Was Sun trying to make their systems insecure intentionally? No, although they certainly succeeded. Having the plus sign just made newly installed Sun workstations easier to use on a network. If you have Sun systems, check for the plus sign in /etc/hosts.equiv anywhere in the file by itself at the beginning of a line. A plus sign in front of a hostname is okay (but not necessary). The plus sign works the same way on any system that supports the ``r'' commands, and you sho uld delete it if found (or trust everyone). A minus sign denies access. You could have a /etc/hosts.equiv file with just a minus sign, and deny access.

Of course, if this were the only problem, things wouldn't be too bad. The rlogin command does have a bright side. When trust is extended, no password is sent across the network, so password sniffing programs will fail. You might also be using ``r'' commands locally to aid in system administration. What you should not do is allow use of the ``r'' commands between networks which you do not control and therefore, can't trust.
|---|
What you need to do:
a – Answer these questions using the passage on trusted hosts:
(i) What does a minus sign in /etc/hosts.equiv do?
(ii) What did having the plus sign make easier for newly installed Sun workstations?
(iii) When trust is extended, what is not sent across the network?
b – Duplicate the passage on trusted hosts word for word, taking everything from "Was Sun trying" down to "and deny access.".
c – Write the next part of the passage on trusted hosts, picking up right after its final sentence.
The material that follows has no connection to the passage on trusted hosts.

(Stored items)
|---|
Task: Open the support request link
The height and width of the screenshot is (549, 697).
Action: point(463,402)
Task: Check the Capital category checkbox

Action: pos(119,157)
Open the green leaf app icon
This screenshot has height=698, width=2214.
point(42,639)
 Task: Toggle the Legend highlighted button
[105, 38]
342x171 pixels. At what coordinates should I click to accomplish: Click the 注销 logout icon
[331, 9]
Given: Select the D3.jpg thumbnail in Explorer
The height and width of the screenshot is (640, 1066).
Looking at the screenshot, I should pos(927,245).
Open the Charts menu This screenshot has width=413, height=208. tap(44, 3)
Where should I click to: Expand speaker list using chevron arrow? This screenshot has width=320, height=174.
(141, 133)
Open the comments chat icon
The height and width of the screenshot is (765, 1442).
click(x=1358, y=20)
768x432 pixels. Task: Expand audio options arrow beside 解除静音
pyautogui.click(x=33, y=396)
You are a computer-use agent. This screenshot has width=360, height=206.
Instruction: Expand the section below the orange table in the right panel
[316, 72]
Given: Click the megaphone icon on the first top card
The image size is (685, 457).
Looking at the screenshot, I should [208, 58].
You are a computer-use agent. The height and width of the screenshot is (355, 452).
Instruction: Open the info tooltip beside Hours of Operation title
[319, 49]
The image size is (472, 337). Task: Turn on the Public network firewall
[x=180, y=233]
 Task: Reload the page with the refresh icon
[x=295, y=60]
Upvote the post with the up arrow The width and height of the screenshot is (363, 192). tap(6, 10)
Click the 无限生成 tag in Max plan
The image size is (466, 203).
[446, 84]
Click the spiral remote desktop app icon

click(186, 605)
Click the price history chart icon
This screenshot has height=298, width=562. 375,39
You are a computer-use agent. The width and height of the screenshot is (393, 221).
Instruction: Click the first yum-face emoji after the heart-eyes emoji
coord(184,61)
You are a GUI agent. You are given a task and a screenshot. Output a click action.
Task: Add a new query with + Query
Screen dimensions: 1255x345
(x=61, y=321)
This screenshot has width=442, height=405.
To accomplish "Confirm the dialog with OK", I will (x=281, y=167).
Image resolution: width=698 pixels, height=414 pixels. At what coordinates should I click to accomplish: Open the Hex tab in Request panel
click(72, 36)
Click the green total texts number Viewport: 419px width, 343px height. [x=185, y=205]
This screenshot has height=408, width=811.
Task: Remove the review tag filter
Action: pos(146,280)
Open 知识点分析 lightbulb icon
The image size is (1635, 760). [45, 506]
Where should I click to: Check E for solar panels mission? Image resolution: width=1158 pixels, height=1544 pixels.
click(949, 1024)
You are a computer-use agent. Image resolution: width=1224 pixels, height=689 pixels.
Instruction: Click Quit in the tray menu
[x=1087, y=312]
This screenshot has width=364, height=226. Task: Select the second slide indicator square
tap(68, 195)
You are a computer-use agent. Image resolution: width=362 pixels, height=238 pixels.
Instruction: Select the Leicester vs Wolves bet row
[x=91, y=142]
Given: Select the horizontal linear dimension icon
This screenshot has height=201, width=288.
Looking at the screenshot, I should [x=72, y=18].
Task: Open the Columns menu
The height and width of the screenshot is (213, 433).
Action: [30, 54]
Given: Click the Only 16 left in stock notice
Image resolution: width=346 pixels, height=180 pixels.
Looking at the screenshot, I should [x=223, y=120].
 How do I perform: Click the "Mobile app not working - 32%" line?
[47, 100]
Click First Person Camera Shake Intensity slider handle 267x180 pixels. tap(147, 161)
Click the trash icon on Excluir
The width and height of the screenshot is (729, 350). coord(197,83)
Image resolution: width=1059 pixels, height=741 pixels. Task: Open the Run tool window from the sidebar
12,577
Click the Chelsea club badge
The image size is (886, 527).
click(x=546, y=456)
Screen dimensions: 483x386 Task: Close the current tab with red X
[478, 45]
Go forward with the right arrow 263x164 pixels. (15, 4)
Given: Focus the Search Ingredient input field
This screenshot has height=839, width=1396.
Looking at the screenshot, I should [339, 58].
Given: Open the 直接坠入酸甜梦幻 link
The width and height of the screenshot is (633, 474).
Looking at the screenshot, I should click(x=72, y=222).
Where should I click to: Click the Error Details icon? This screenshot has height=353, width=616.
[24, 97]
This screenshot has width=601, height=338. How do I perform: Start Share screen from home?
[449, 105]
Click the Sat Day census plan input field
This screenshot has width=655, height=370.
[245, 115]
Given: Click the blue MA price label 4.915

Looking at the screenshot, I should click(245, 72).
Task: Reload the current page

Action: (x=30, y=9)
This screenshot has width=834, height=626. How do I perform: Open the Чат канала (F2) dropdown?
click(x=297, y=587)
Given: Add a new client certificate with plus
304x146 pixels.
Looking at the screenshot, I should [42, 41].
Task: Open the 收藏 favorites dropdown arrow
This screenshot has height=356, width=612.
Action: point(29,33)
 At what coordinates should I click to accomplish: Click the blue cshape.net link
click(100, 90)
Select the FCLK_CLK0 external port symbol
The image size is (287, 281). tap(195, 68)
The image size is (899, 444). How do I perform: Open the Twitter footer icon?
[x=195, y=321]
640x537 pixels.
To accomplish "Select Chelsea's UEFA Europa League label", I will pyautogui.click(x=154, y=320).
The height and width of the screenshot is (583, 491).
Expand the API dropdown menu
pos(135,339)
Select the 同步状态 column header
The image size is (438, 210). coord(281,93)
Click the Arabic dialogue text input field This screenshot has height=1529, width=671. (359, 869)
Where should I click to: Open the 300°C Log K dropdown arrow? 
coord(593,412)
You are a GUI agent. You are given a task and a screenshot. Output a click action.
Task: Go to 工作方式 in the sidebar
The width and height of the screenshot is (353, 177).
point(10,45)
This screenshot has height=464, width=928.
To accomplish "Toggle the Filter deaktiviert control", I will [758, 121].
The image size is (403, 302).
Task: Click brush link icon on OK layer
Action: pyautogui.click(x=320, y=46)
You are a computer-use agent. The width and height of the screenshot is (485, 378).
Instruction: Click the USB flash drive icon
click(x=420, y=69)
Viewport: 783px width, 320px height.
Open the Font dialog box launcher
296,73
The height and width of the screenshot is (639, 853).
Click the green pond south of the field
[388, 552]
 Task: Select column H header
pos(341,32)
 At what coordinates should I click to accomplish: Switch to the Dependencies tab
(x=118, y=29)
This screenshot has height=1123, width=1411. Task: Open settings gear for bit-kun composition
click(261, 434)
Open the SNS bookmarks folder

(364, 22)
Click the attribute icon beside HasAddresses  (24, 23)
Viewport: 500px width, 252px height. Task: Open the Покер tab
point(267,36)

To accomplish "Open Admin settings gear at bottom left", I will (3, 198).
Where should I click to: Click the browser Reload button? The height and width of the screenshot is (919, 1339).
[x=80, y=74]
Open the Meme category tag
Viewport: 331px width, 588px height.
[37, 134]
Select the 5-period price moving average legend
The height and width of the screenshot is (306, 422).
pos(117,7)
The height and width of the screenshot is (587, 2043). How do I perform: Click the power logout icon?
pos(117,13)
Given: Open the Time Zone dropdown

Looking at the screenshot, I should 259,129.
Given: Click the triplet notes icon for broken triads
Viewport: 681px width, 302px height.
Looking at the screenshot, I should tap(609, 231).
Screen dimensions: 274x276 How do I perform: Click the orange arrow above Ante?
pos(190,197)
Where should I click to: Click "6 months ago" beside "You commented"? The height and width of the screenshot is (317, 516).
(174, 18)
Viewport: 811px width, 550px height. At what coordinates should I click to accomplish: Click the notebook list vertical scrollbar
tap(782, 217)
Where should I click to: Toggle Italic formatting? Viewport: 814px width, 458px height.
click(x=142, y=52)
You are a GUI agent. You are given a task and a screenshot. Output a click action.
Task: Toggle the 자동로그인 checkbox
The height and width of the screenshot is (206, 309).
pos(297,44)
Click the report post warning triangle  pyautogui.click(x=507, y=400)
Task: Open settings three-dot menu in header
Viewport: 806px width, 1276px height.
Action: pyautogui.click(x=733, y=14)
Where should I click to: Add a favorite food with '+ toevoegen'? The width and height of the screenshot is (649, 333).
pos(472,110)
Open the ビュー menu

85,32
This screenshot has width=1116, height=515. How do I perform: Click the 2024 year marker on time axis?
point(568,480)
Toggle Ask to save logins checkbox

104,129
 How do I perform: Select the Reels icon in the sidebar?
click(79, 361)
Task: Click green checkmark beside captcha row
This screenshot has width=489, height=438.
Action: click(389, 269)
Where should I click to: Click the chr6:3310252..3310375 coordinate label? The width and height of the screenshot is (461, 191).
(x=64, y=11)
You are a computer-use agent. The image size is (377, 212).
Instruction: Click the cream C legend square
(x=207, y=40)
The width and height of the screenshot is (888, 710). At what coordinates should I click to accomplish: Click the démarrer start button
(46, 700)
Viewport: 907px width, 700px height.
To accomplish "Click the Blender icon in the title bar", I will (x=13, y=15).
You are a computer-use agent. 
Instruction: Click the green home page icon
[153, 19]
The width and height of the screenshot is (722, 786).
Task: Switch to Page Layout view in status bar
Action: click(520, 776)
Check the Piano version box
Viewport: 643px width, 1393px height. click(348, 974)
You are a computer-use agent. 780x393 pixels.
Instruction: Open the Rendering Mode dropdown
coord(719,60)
|---|
Expected outputs:
a –
(i) It denies access.
(ii) It made them easier to use on a network.
(iii) No password is sent across the network.

b –
Was Sun trying to make their systems insecure intentionally? No, although they certainly succeeded. Having the plus sign just made newly installed Sun workstations easier to use on a network. If you have Sun systems, check for the plus sign in /etc/hosts.equiv anywhere in the file by itself at the beginning of a line. A plus sign in front of a hostname is okay (but not necessary). The plus sign works the same way on any system that supports the ``r'' commands, and you sho uld delete it if found (or trust everyone). A minus sign denies access. You could have a /etc/hosts.equiv file with just a minus sign, and deny access.

c –
Internet Invaders

Someone who wishes to break into a UNIX system will often search for trust relationships. Kevin Mitnick did this (see my last column ), and this is not uncommon. Or suppose that a person running a password sniffer captures the packets showing the use of rlogin without a password. The sniff file includes the name of the local a nd remote hosts, and the account name. To login, all they have to do is fake his or her own host name and account name. The ``r'' servers rely on the names found in the rlogin request to determine if the request will be permitted or denied. If the server blindly trusts this information, then the attacker can login with no password.

Modern ``r'' servers include a reverse name lookup. That is, they use the source IP address and convert it to a hostname using gethostbyaddr() . If the hostname discovered by converting the IP address doesn't match the name in the rlogin packet, access is denied. Sun systems do this, but is it sufficient? Nope. The attacker probably controls the remote system, and can tell the Domain Name System there to lie (see Steven Bellovin's paper ``Using DNS for System Break-ins'' in the Proceedings of the Fifth Usenix Security Symposium ).

Or, in another attack, the attacker uses initial sequence number guessing (see my last column ) and sends packets to the ``r'' server without ever receiving a reply. This is the form of IP address spoofing used by Kevin Mitnick in his Christmas Day attack.

There are a couple of things you can do to prevent these attacks. One is to block packets destined for the ``r'' commands from ever entering your network. The ``r'' servers listen at ports 512 ( rexec , used by rcp ), 513 ( rlogin ), and 514 ( rsh ). These are connection-oriented services, and use the TCP protocol. Blocking these with a packet filtering router is relatively easy to do. Firewalls based on proxy servers typically block these by default.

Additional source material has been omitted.